Надьреви смущенно молчал, чувствуя себя здесь лишним. Пасторша, посидев немного, встала вдруг с места.

— Пойдемте в сад, — пригласила она Андраша, — я покажу вам своих детей.

— Позови их сюда, — предложил пастор.

Но молодой граф уже приготовился идти.

— Знаешь, какие они непослушные. Разве их дозовешься, ведь Янчи сидит сейчас на верхушке сливового дерева.

— Пойдемте посмотрим на Янчи и Юлишку, — выручил пасторшу Андраш, и они вышли в сад.

Кеменеш проводил их взглядом, потом совершенно спокойно повернулся опять к учителю. Они смотрели друг другу в глаза, и, прежде чем Надьреви успел что-нибудь сказать, пастор начал его допрашивать.

— Верите вы в бога? — напрямик спросил он.

Не оскорбленный таким допросом, Надьреви лишь удивился.

— Трудный вопрос, — уклонился он от прямого ответа.

— Нет, легкий. Только ответить на него, пожалуй, трудно. Необязательно отвечать.

— Однако я отвечу. Я скептик. Не атеист, а всего лишь скептик. Можно даже сказать, я верующий, но вера моя несовершенна.
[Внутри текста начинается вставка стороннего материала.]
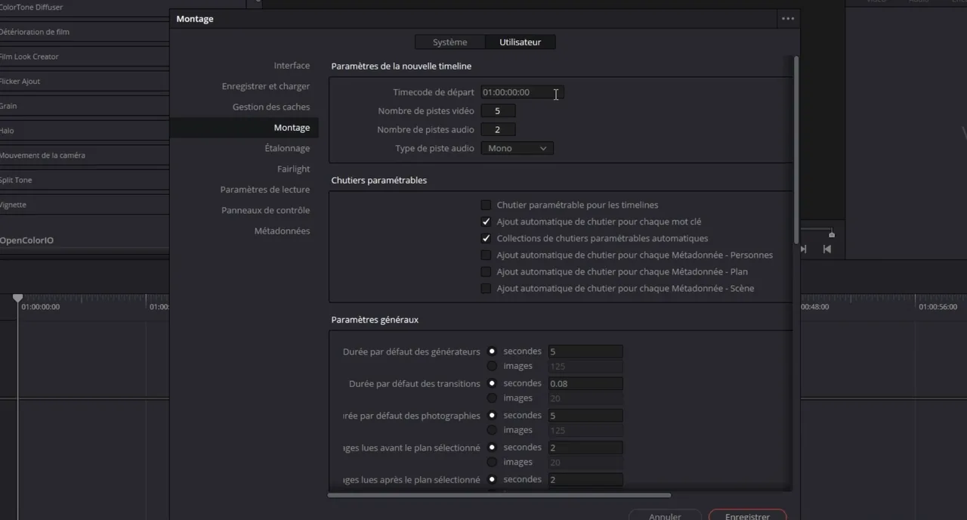Click the horizontal scrollbar in the settings dialog
Screen dimensions: 967x520
499,495
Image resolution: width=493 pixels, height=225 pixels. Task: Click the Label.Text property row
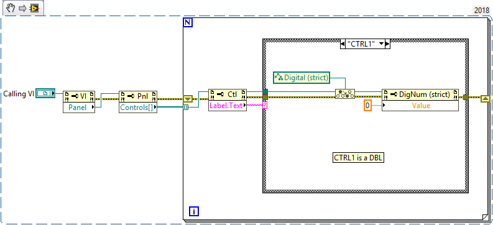[228, 106]
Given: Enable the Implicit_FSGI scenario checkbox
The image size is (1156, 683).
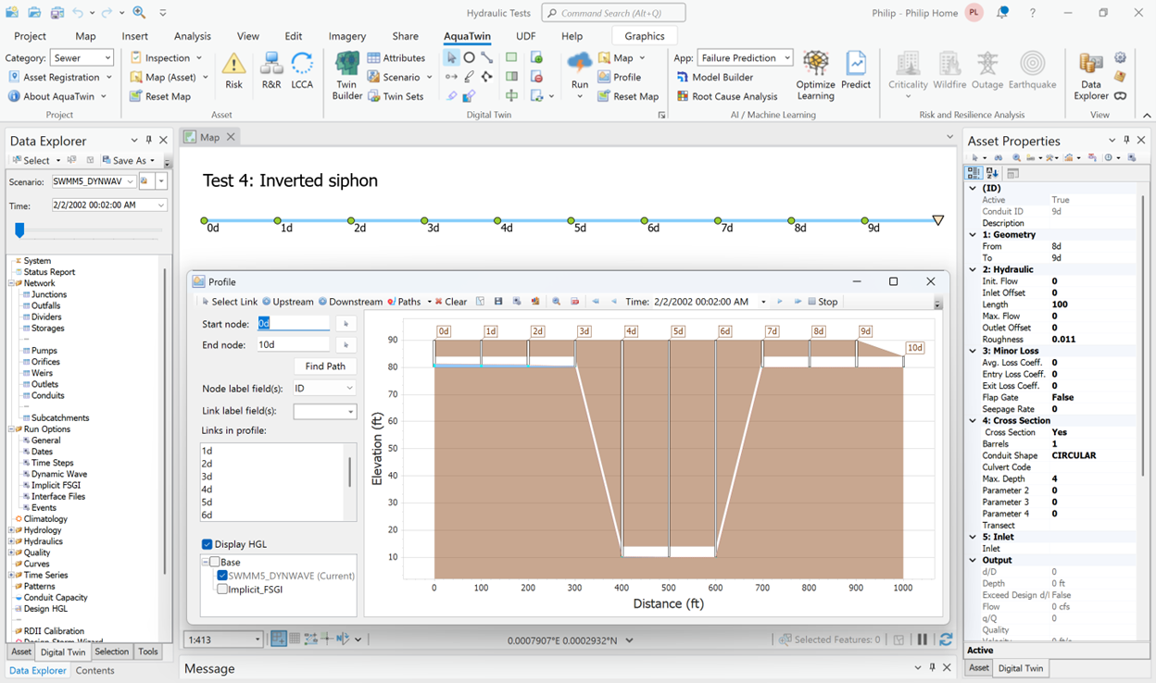Looking at the screenshot, I should click(222, 589).
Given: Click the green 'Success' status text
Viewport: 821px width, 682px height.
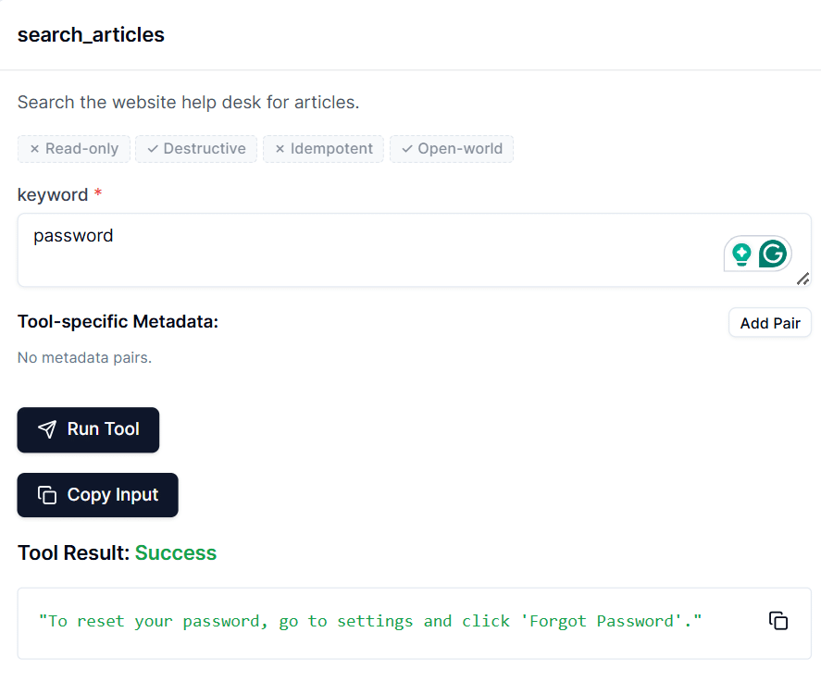Looking at the screenshot, I should coord(176,552).
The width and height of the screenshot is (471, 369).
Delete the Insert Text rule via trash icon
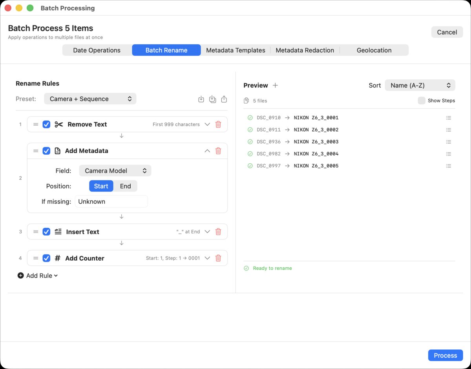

Пастор молчал, сохраняя полное спокойствие. Не выдержав долго, Надьреви первый прервал молчание:

— Видите ли, я вообще склонен сомневаться. С сомнением отношусь к верующим и атеистам. Хочу твердо знать. Знать так же несомненно, как знаю, что нахожусь сейчас в Берлогваре у пастора Яноша Кеменеша. Я не верю, а знаю, что я здесь. И знаю, что усомниться в этом невозможно.

— Словом, вы стремитесь к полной определенности.

— Конечно. А вот ее-то и нет. Но повторяю, я с сомнением отношусь и к атеистам, считаю, что они тоже скептики. Думаю, и верующие жаждут обрести большую определенность.

— Мне нравятся ваши слова. Вы не высокомерны и явно искренни. А это уже много!

— Я полон сомнения, колебаний, в таком состоянии легко быть искренним. Если бы я принадлежал к числу верующих или атеистов, мое положение было бы даже трудней. Пришлось бы отстаивать определенные взгляды.

— Значит, по-вашему, верующий не может быть до конца искренним?

— Если он не выражает никаких сомнений, если насилует себя, то едва ли.

— Интересно. Видно, искушения вечны… Вы молитесь обычно?

Надьреви раздумывал, стоит ли ему отвечать. Первым его побуждением было сказать, что он не ответит на этот вопрос. Но потом он раздумал.

— Да. Вечером читаю «Отче наш». Два и даже три раза.

— Это своего рода страховка, а вдруг…

— Вольно вам насмешничать. Признаюсь, что и таких соображений не лишен я.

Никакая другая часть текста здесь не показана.